[Records for finding displayed items]
>>>

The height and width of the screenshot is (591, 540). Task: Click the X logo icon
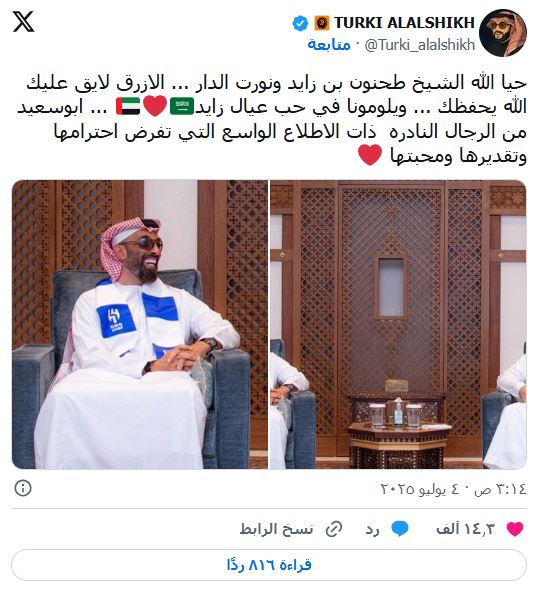[x=24, y=21]
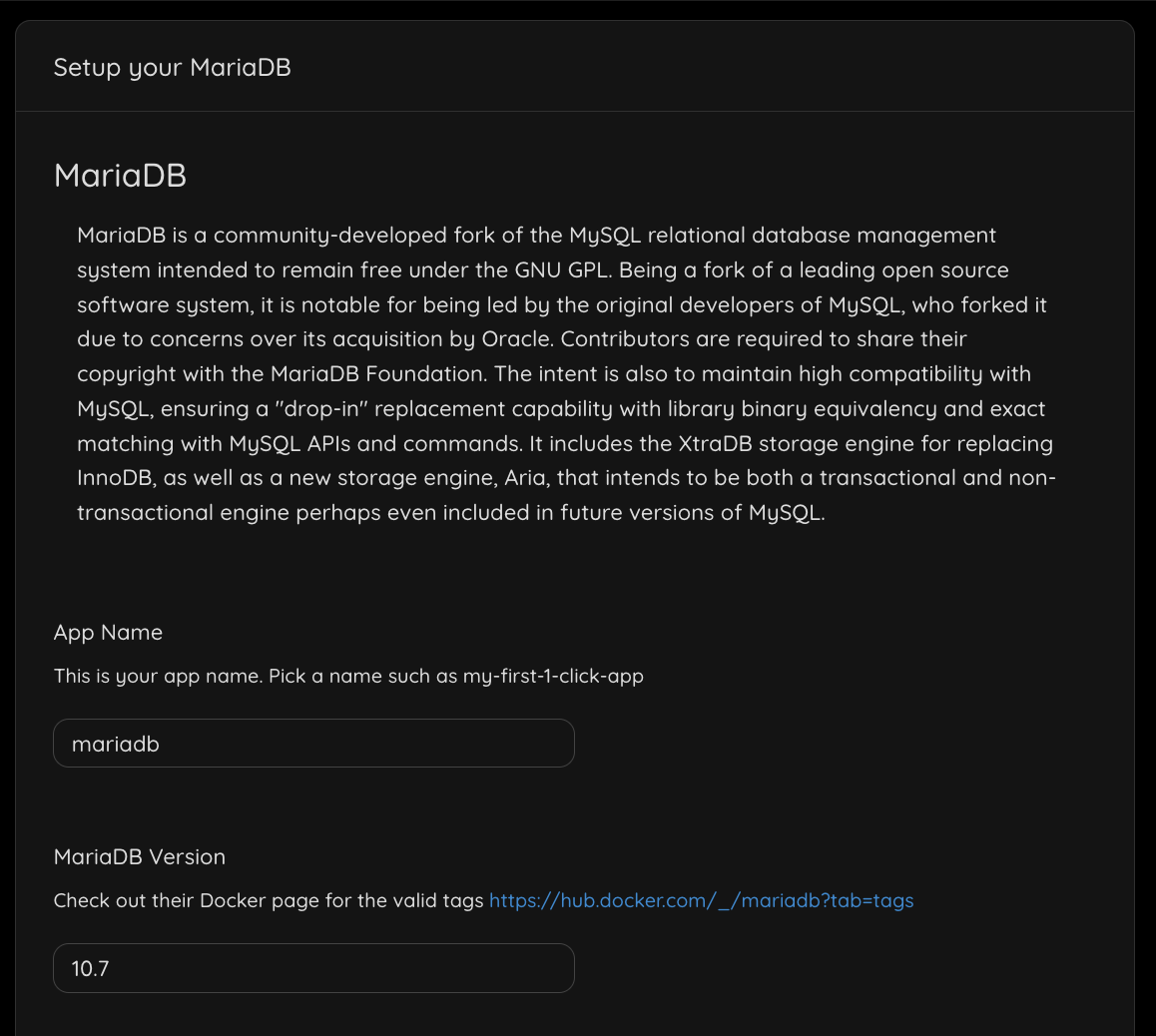Screen dimensions: 1156x1036
Task: Click the word "Oracle" in the description
Action: click(x=515, y=339)
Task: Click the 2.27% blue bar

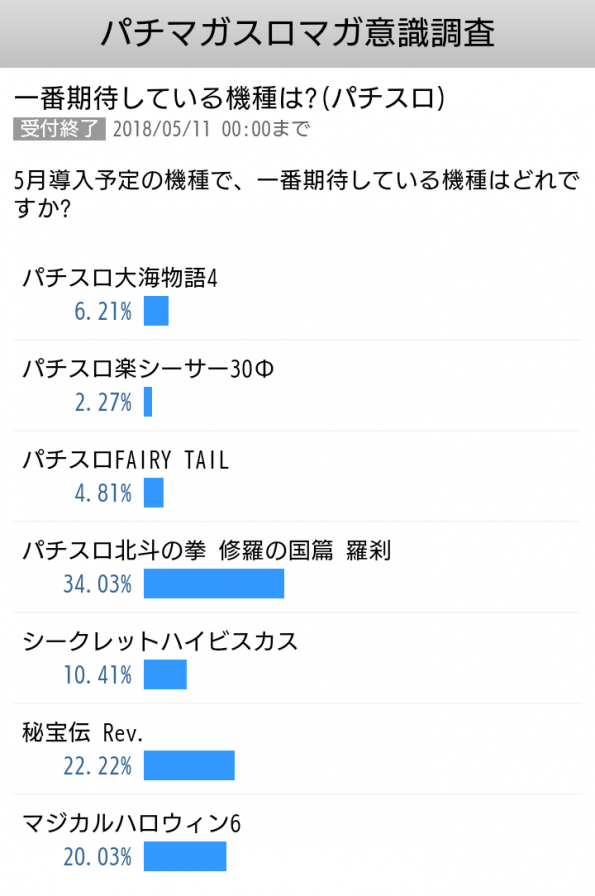Action: point(148,402)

<<<

» Exercise goal: Repeat the items above word for word, leaving out the pictures.

» Complete output:
The height and width of the screenshot is (591, 540). Task: Click the X logo icon
[x=24, y=21]
Screen dimensions: 1156x1036
Task: Click the word "Oracle" in the description
Action: click(x=515, y=339)
Task: Click the 2.27% blue bar

Action: point(148,402)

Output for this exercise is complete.